Table_3_Plant Genotype Influences Physicochemical Properties of Substrate as Well as Bacterial and Fungal Assemblages in the Rhizosphere of Balsam Poplar.PDF

Abandoned unrestored mines are an important environmental concern as they typically remain unvegetated for decades, exposing vast amounts of mine waste to erosion. Several factors limit the revegetation of these sites, including extreme abiotic and unfavorable biotic conditions. However, some pioneer tree species having high levels of genetic diversity, such as balsam poplar (Populus balsamifera), can naturally colonize these sites and initiate plant succession. This suggests that some tree genotypes are likely more suited for acclimation to the conditions of mine wastes. In this study, we selected two contrasting mine waste storage facilities (waste rock from a gold mine and tailings from a molybdenum mine) from the Abitibi region of Quebec (Canada), on which poplars were found to have grown naturally. First, we assessed in situ the impact of vegetation presence on each mine waste type. The presence of balsam poplars improved soil health locally by modifying the physicochemical properties (e.g., higher nutrient content and pH) of the mine wastes and causing an important shift in their bacterial and fungal community compositions, going from lithotrophic communities that dominate mine waste environments to heterotrophic communities involved in nutrient cycling. Next, in a greenhouse experiment we assessed the impact of plant genotype when grown in these mine wastes. Ten genotypes of P. balsamifera were collected locally, found growing either at the mine sites or in the surrounding natural forest. Tree growth was monitored over two growing seasons, after which the effects of genotype-by-environment interactions were assessed by measuring the physicochemical properties of the substrates and the changes in microbial community assembly. Although substrate type was identified as the main driver of rhizosphere microbiome diversity and community structure, a significant effect due to tree genotype was also detected, particularly for bacterial communities. Plant genotype also influenced aboveground tree growth and the physicochemical properties of the substrates. These results highlight the influence of balsam poplar genotype on the soil environment and the potential importance of tree genotype selection in the context of mine waste revegetation.

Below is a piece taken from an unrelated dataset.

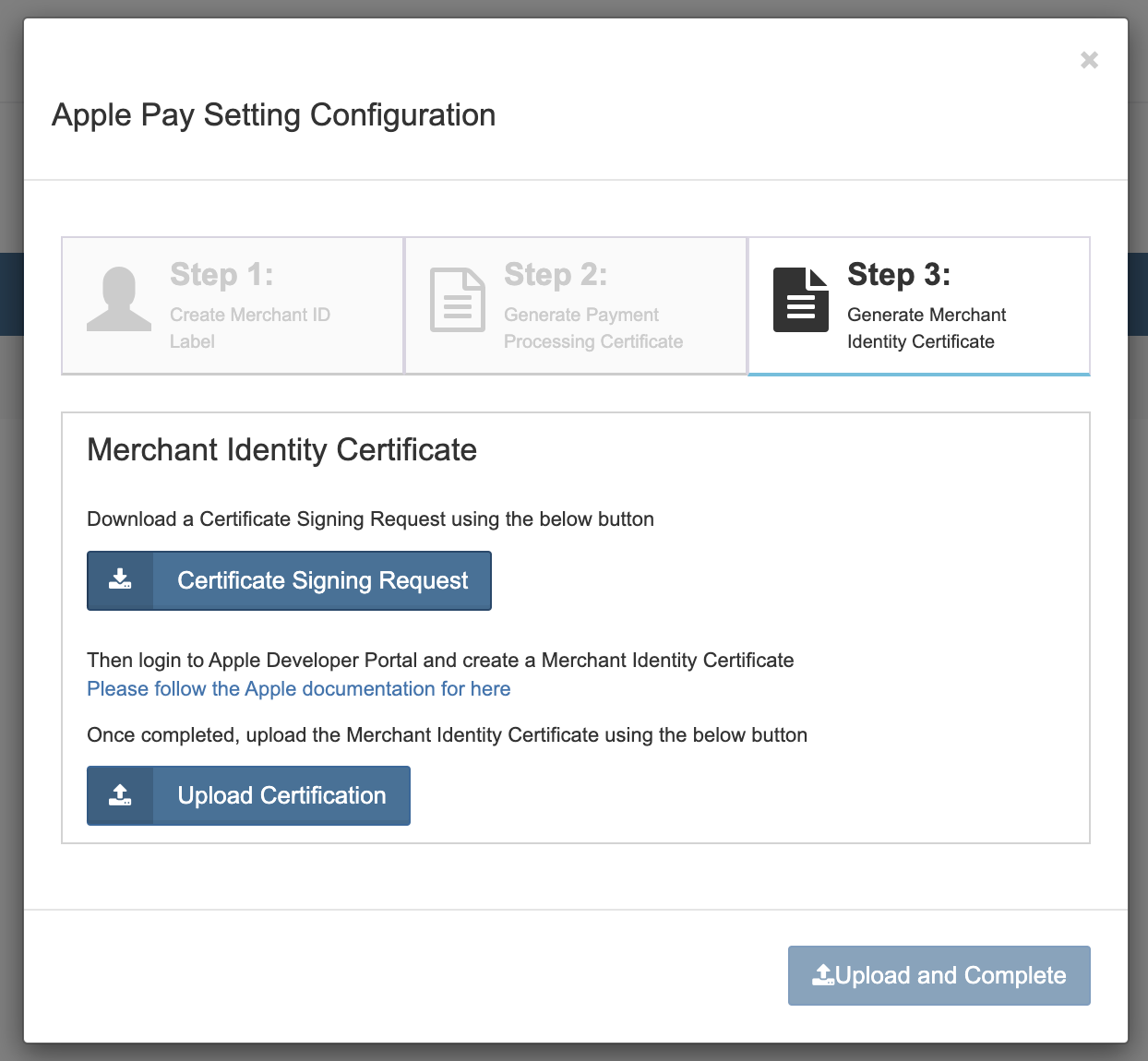Open the Apple documentation link
The height and width of the screenshot is (1061, 1148).
298,688
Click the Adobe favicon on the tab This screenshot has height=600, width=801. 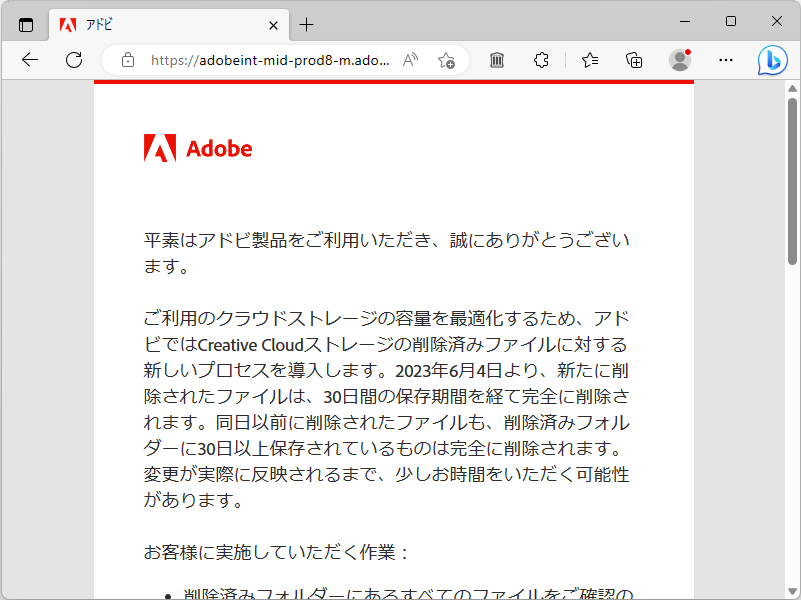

未修复的废弃矿山是一类重要的环境关切议题，这类场地往往数十年无法形成植被覆盖，致使大量矿山废弃物暴露于侵蚀作用之下。诸多因素制约了此类场地的植被恢复，其中包括极端非生物条件与不利的生物环境。然而，部分遗传多样性较高的先锋树种——例如香脂杨（balsam poplar，*Populus balsamifera*）——能够自然定植于此类场地并启动植物演替过程。这表明部分树木基因型或许更适配矿山废弃物的生长环境。本研究选取了加拿大魁北克省阿比蒂比地区两处特征迥异的矿山废弃物存储场地：一处为金矿废石，另一处为钼矿尾矿——经调查，这两处场地均自然生长有杨树。首先，我们针对两种矿山废弃物类型，原位评估了植被定植对其产生的影响。香脂杨的定植可通过改良矿山废弃物的理化性质（如提升养分含量与pH值）在局部改善土壤健康状况，并促使其细菌与真菌群落结构发生显著转变——从主导矿山废弃物环境的化能自养群落，转向参与养分循环的异养群落。其次，我们通过温室盆栽实验，评估了树木基因型在上述矿山废弃物中生长时的影响效应。我们于当地采集了10个香脂杨基因型的样本，这些样本分别采自矿山场地及其周边的天然林。我们对树木生长进行了两个生长季的监测，随后通过测定基质的理化性质与微生物群落组装的变化，评估了基因型与环境的交互作用效应。尽管基质类型被确定为根际微生物群落多样性与结构的主要驱动因子，但我们同样检测到树木基因型带来的显著影响，尤其在细菌群落层面。树木基因型同时对地上部分生长与基质的理化性质产生了调控作用。本研究结果凸显了香脂杨基因型对土壤环境的调控作用，以及在矿山废弃物植被恢复实践中筛选适宜树木基因型的潜在价值。